Kurt Nimmo
November 16, 2011

Obama’s Department of Justice will tell Congress today it should have the ability to prosecute people who lie on the internet. It wants to do this by making it illegal to breach the terms of service of websites.

The DOJ’s deputy computer crime chief, Richard Downing, will argue that the Computer Fraud and Abuse Act (CFAA) — an amendment to the Counterfeit Access Device and Abuse Act generally used to prosecute hacking and other serious cyber-crime — must give prosecutors the ability to charge people “based upon a violation of terms of service or similar contractual agreement with an employer or provider,” according to Andrew Couts, writing for Digital Trends.

Downing said law enforcement needs the revision in order to prosecute individuals for identity theft, privacy invasion or the misuse of government databases, and other violations of the law.

Orin S. Kerr, professor of George Washington University Law School, told Digital Trends that if implemented the law would criminalize people under the age of 18 who use the Google Search engine. Under its terms of service, minors are not allowed to use Google or its services.

“The same goes for someone who uses a fake name in their Facebook profile, or sheds a few pounds in their Match.com description — both of which are forbidden by those sites’ terms of service,” Couts notes.

If implemented, the government will not use the law to prosecute people who use fake names on Facebook, although it may use it selectively to prosecute “cyber-criminals.”

It is designed to attack alternative media. According to the government, the internet is a wasteland of lies, disinformation, and conspiracy theories.

In 2009, the government was so concerned about “conspiracy theories” it created a web page to debunk information challenging the official explanation of the September 11, 2001, attacks.
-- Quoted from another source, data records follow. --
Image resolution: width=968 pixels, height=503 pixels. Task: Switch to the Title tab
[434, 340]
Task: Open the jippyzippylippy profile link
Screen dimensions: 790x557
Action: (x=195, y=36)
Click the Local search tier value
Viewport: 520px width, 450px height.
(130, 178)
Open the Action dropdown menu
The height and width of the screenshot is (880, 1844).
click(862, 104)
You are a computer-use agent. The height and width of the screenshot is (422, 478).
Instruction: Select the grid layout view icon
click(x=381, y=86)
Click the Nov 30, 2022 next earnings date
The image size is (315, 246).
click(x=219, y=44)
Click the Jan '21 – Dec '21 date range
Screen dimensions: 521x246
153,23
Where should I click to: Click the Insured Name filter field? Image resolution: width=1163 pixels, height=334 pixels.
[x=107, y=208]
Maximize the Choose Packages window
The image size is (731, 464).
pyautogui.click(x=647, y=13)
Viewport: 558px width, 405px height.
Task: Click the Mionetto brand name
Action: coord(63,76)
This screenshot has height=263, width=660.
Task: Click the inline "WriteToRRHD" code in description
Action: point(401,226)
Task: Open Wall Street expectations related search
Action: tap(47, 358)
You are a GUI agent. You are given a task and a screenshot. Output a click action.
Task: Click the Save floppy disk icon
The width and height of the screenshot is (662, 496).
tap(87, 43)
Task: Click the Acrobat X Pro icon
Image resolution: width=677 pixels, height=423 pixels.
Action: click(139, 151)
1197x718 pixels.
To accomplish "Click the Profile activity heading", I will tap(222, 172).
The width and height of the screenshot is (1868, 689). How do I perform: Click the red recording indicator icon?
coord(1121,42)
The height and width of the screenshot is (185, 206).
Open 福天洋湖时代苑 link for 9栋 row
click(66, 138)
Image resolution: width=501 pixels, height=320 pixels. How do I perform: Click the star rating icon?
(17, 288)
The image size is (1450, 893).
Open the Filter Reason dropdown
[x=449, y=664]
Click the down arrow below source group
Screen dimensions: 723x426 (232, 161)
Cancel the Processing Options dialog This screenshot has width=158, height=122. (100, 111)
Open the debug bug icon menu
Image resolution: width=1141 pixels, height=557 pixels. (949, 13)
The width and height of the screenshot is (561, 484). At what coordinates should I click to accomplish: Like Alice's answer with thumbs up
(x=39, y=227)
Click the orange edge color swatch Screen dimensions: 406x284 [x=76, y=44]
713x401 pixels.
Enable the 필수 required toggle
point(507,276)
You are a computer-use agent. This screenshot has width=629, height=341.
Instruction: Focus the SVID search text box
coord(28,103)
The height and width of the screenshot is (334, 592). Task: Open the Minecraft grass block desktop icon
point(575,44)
”The existence of both domestic and foreign conspiracy theories, we suggest, is no trivial matter, posing real risks to the government’s antiterrorism policies, whatever the latter may be,” Obama’s administrator of the White House Office of Information and Regulatory Affairs, Cass Sunstein, wrote in a paper entitled “Conspiracy Theories: Causes and Cures.” Sunstein proposed infiltrating “extremist groups” – the alternative media – that deviate from the official narrative on 9/11 and other government-spun fairy tales.

Modifying the CFAA appears to be an attempt silence government critics and journalists who “lie” about 9/11 and other official narratives.

The government may not actually prosecute people for challenging official disinformation and propaganda, but it will may use the law to intimidate journalists and editors.